*Task item*
Among the records that follow, set down only the lines from the one containing "Task: Click the EN DIRECT live badge" to the one containing "This screenshot has width=1203, height=1008.", both included, exactly.

*Task inputs*
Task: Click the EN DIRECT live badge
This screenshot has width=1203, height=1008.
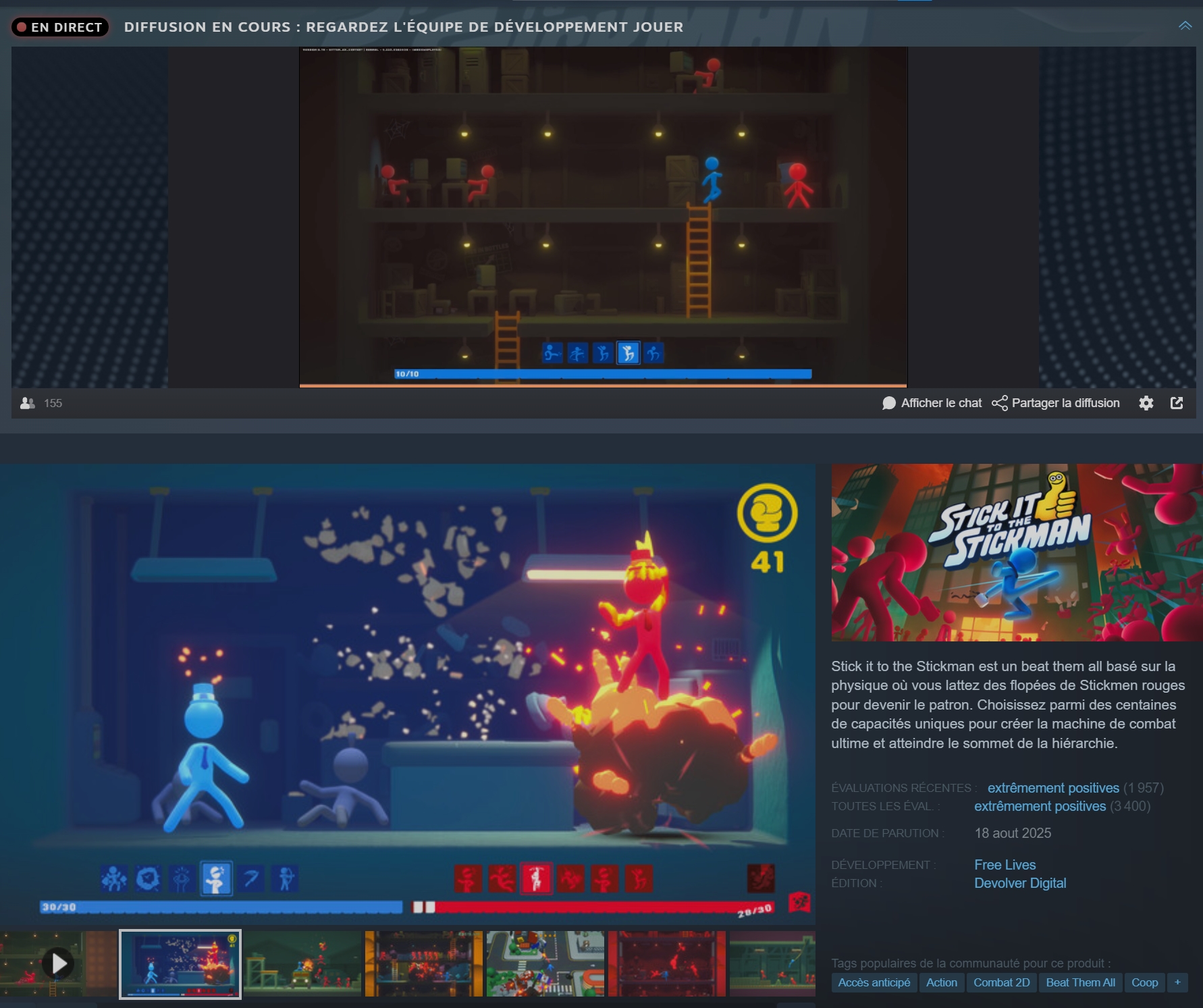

* * *

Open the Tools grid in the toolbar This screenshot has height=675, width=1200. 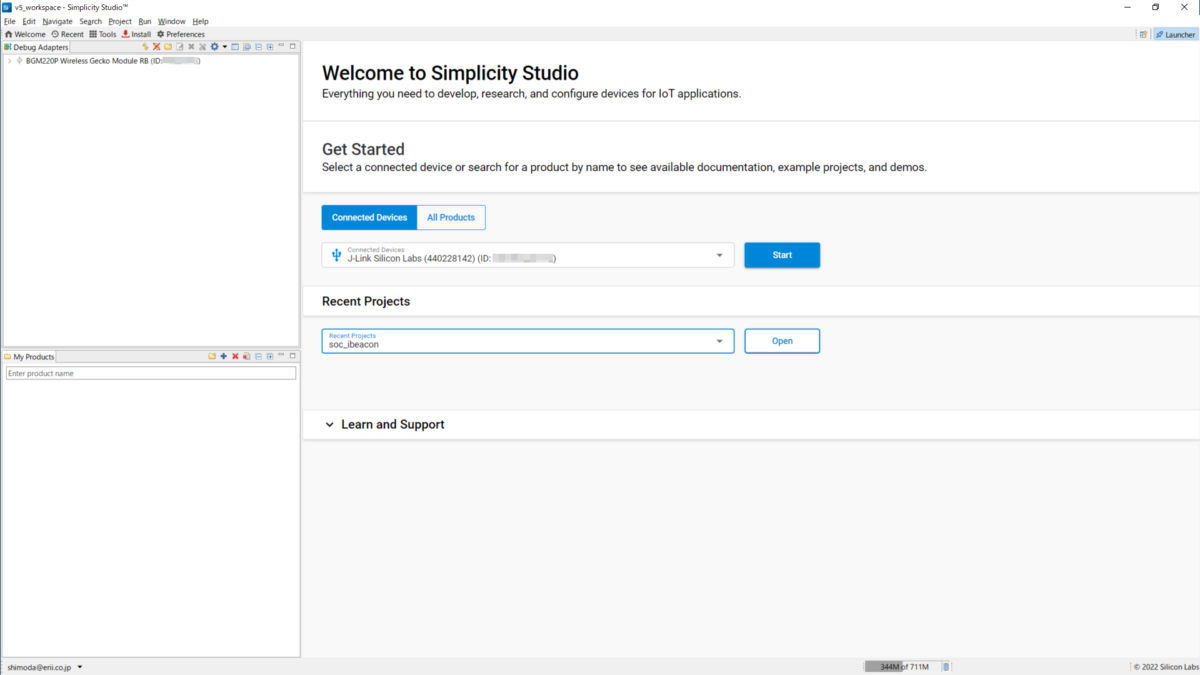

...

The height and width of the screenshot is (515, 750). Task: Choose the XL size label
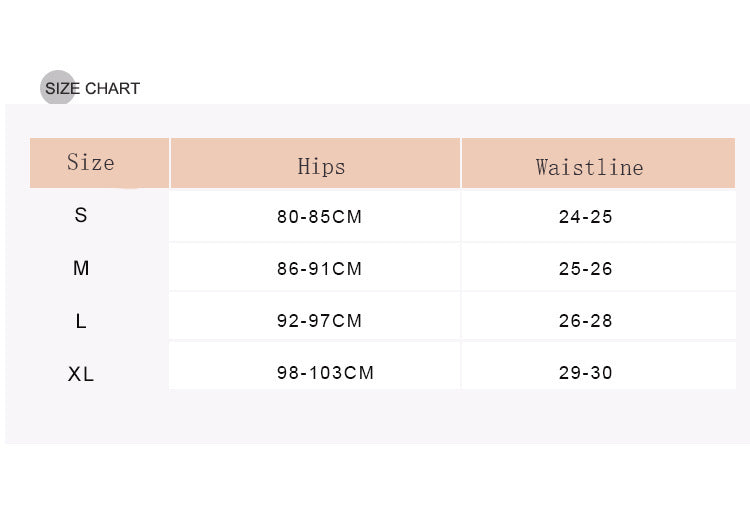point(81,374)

*Completed exercise*
Task: Click the EN DIRECT live badge
This screenshot has width=1203, height=1008.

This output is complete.